Common Structural Motifs
Given the number of possible combinations of 1o, 2o, and 3o structures, one might guess that the 3D structure of each protein is quite distinctive. This is, in general, true. However, similar substructures are found in proteins. For instance, common secondary structures are often grouped to form common structural motifs, often called super-secondary structures. Often, the same motif is found in proteins with similar functions (such as proteins that bind DNA, Ca2+, etc). Let's explore some of the common motifs.
Alpha-loop-Alpha
These are found in DNA-binding proteins that regulate transcription and calcium-binding proteins, the motif of which is often called the EF-hand. The loop region in calcium-binding proteins is enriched in Asp, Glu, Ser, and Thr. Why? The EF-hand shown below is from Calmodulin.
Figure \(\PageIndex{1}\) shows an interactive iCn3D model of a basic helix-turn-helix from the c-Myc protein (1NKP). The iCn3D model shows the helices interacting with the major grove of DNA, which is shown in spacefill.
Figure \(\PageIndex{1}\): Basic helix-turn-helix from the c-Myc protein (1NKP). (Copyright; author via source).
Click the image for a popup or use this external link: https://structure.ncbi.nlm.nih.gov/i...kDv9DGzWWWoMZ8
Figure \(\PageIndex{2}\) shows an interactive iCn3D model of the "EF-hand" from the calcium-binding protein calmodulin (1cll)
Figure \(\PageIndex{2}\): EF hand from Calmodulin (1cll): Secondary Structure Motif. (Copyright; author via source).
Click the image for a popup or use this external link: https://structure.ncbi.nlm.nih.gov/i...vCYH7EX4sVvtu6
The EF Hand can be envisioned as a hand gripping a ball (calcium ion) with the index finger and thumb representing alpha helices, as shown in Figure \(\PageIndex{3}\).

The EF-hand motif of calmodulin is used in various Ca2+ binding proteins.
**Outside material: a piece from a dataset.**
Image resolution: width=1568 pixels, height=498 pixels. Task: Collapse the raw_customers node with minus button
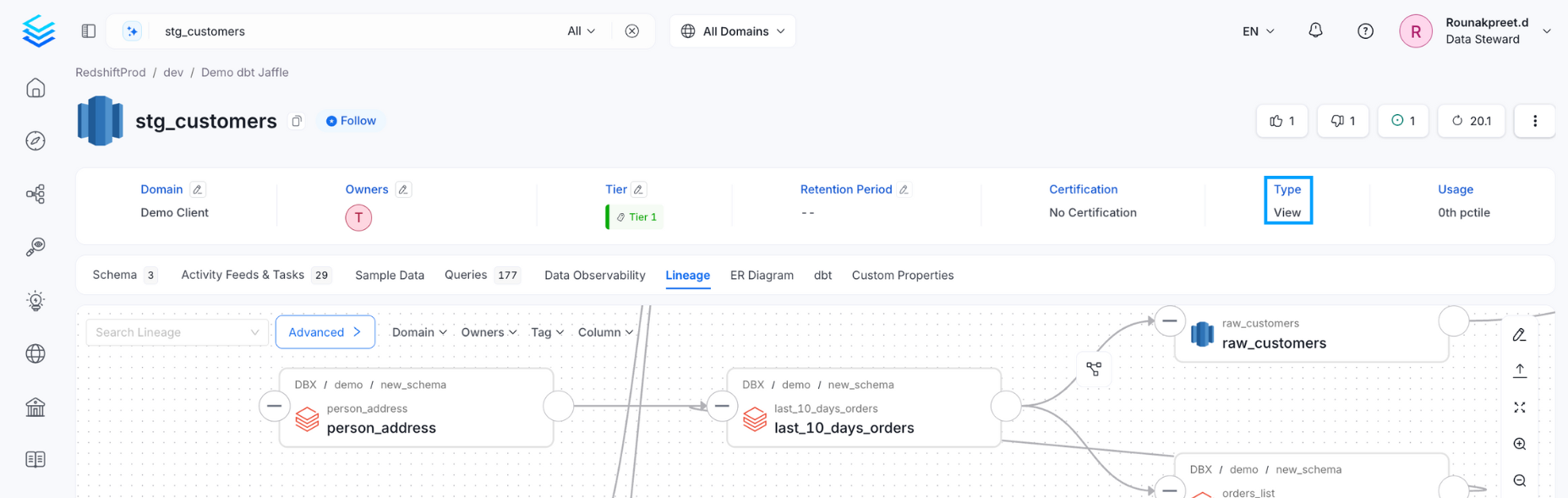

Figure \(\PageIndex{4}\) shows the alignment of the first 50 residues of human calmodulin with four other human calcium-binding proteins. The EF-hand (F12-L29) of calmodulin consists of the second half of the first helix (F12-L18), an intervening loop (F19-T28), and the second helix (T29-L29). Sometimes, it is annotated to encompass a larger stretch (8-43)
Part A shows the degree of conservation of amino acids in this first Ca2+-binding EF-hand. Part B shows the general conservation of key hydrophobic (F12, F19, I27) as well additionally, those of similar polarity (36 and 39)
Figure \(\PageIndex{5}\) shows an interactive iCn3D model of a bound calcium ion and interacting amino acids in human calmodulin with key amino acids labeled.
Figure \(\PageIndex{5}\): Bound calcium ion and interacting amino acids in human calmodulin (1cll) (Copyright; author via source).
Click the image for a popup or use this external link: https://structure.ncbi.nlm.nih.gov/icn3d/share.html?bCf4mtNbk4kjkCHw6
Hover over the amino acid side chains that are coordinating the Ca2+ ion. Are they what you would expect?
A linear connectivity "wiring" diagram showing a secondary structure connected by connecting regions is shown in Figure \(\PageIndex{6}\). This wiring diagram shows a 2-residue beta-strand, which is insignificant in length to be considered an actual strand.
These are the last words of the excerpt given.